** Opening RECORDS FOR PROCESSING block **

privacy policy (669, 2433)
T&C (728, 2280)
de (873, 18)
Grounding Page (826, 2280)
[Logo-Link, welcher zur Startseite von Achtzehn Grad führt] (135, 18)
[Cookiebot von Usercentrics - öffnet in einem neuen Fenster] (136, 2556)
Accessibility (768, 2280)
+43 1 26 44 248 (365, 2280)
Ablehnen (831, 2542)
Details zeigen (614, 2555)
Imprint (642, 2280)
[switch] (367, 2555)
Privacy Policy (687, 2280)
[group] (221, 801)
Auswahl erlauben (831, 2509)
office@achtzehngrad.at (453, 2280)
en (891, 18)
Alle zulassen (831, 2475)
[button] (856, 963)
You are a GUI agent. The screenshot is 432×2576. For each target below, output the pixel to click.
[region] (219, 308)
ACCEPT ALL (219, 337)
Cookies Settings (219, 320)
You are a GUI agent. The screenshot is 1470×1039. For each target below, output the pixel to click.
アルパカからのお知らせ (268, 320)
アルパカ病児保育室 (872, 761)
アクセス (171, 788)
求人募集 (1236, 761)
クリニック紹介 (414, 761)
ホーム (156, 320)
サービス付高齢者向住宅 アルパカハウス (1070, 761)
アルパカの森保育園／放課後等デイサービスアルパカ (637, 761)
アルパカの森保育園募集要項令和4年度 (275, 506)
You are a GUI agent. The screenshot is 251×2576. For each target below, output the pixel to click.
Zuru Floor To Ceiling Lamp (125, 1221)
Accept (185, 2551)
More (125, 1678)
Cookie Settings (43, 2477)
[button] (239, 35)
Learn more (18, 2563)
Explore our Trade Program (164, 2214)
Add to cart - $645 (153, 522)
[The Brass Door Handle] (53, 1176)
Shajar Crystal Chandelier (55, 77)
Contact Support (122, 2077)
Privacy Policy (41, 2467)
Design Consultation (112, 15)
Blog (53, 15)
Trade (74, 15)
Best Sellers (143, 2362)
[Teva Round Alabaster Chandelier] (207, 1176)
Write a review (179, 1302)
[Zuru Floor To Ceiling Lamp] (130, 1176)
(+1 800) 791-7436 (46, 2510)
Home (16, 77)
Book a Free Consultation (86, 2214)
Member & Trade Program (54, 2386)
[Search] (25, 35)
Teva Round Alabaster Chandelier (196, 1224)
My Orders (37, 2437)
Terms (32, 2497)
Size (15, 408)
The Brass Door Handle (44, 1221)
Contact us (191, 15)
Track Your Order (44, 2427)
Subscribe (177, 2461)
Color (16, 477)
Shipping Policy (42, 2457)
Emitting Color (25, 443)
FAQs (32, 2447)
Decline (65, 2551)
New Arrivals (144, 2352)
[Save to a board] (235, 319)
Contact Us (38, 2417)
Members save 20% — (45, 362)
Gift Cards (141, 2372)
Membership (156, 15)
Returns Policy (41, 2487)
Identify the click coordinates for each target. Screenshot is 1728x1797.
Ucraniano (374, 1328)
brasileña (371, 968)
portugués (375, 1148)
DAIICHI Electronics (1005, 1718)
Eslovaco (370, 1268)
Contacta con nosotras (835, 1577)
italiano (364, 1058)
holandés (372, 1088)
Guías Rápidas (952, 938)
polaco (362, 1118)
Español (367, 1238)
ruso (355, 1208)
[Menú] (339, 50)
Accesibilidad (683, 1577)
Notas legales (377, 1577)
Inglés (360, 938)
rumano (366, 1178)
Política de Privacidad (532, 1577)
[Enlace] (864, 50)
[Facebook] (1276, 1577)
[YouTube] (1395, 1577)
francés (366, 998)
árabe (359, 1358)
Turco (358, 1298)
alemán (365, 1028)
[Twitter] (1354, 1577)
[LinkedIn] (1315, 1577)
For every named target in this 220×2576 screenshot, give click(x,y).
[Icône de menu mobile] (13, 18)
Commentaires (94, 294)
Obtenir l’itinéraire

** Closing RECORDS FOR PROCESSING block **

◆ TASK DESCRIPTION ◆
Write the whole of the data out again exactly as it stands.

◆ THE ANSWER ◆
privacy policy (669, 2433)
T&C (728, 2280)
de (873, 18)
Grounding Page (826, 2280)
[Logo-Link, welcher zur Startseite von Achtzehn Grad führt] (135, 18)
[Cookiebot von Usercentrics - öffnet in einem neuen Fenster] (136, 2556)
Accessibility (768, 2280)
+43 1 26 44 248 (365, 2280)
Ablehnen (831, 2542)
Details zeigen (614, 2555)
Imprint (642, 2280)
[switch] (367, 2555)
Privacy Policy (687, 2280)
[group] (221, 801)
Auswahl erlauben (831, 2509)
office@achtzehngrad.at (453, 2280)
en (891, 18)
Alle zulassen (831, 2475)
[button] (856, 963)
You are a GUI agent. The screenshot is 432×2576. For each target below, output the pixel to click.
[region] (219, 308)
ACCEPT ALL (219, 337)
Cookies Settings (219, 320)
You are a GUI agent. The screenshot is 1470×1039. For each target below, output the pixel to click.
アルパカからのお知らせ (268, 320)
アルパカ病児保育室 (872, 761)
アクセス (171, 788)
求人募集 (1236, 761)
クリニック紹介 (414, 761)
ホーム (156, 320)
サービス付高齢者向住宅 アルパカハウス (1070, 761)
アルパカの森保育園／放課後等デイサービスアルパカ (637, 761)
アルパカの森保育園募集要項令和4年度 (275, 506)
You are a GUI agent. The screenshot is 251×2576. For each target below, output the pixel to click.
Zuru Floor To Ceiling Lamp (125, 1221)
Accept (185, 2551)
More (125, 1678)
Cookie Settings (43, 2477)
[button] (239, 35)
Learn more (18, 2563)
Explore our Trade Program (164, 2214)
Add to cart - $645 (153, 522)
[The Brass Door Handle] (53, 1176)
Shajar Crystal Chandelier (55, 77)
Contact Support (122, 2077)
Privacy Policy (41, 2467)
Design Consultation (112, 15)
Blog (53, 15)
Trade (74, 15)
Best Sellers (143, 2362)
[Teva Round Alabaster Chandelier] (207, 1176)
Write a review (179, 1302)
[Zuru Floor To Ceiling Lamp] (130, 1176)
(+1 800) 791-7436 (46, 2510)
Home (16, 77)
Book a Free Consultation (86, 2214)
Member & Trade Program (54, 2386)
[Search] (25, 35)
Teva Round Alabaster Chandelier (196, 1224)
My Orders (37, 2437)
Terms (32, 2497)
Size (15, 408)
The Brass Door Handle (44, 1221)
Contact us (191, 15)
Track Your Order (44, 2427)
Subscribe (177, 2461)
Color (16, 477)
Shipping Policy (42, 2457)
Emitting Color (25, 443)
FAQs (32, 2447)
Decline (65, 2551)
New Arrivals (144, 2352)
[Save to a board] (235, 319)
Contact Us (38, 2417)
Members save 20% — (45, 362)
Gift Cards (141, 2372)
Membership (156, 15)
Returns Policy (41, 2487)
Identify the click coordinates for each target. Screenshot is 1728x1797.
Ucraniano (374, 1328)
brasileña (371, 968)
portugués (375, 1148)
DAIICHI Electronics (1005, 1718)
Eslovaco (370, 1268)
Contacta con nosotras (835, 1577)
italiano (364, 1058)
holandés (372, 1088)
Guías Rápidas (952, 938)
polaco (362, 1118)
Español (367, 1238)
ruso (355, 1208)
[Menú] (339, 50)
Accesibilidad (683, 1577)
Notas legales (377, 1577)
Inglés (360, 938)
rumano (366, 1178)
Política de Privacidad (532, 1577)
[Enlace] (864, 50)
[Facebook] (1276, 1577)
[YouTube] (1395, 1577)
francés (366, 998)
árabe (359, 1358)
Turco (358, 1298)
alemán (365, 1028)
[Twitter] (1354, 1577)
[LinkedIn] (1315, 1577)
For every named target in this 220×2576 screenshot, give click(x,y).
[Icône de menu mobile] (13, 18)
Commentaires (94, 294)
Obtenir l’itinéraire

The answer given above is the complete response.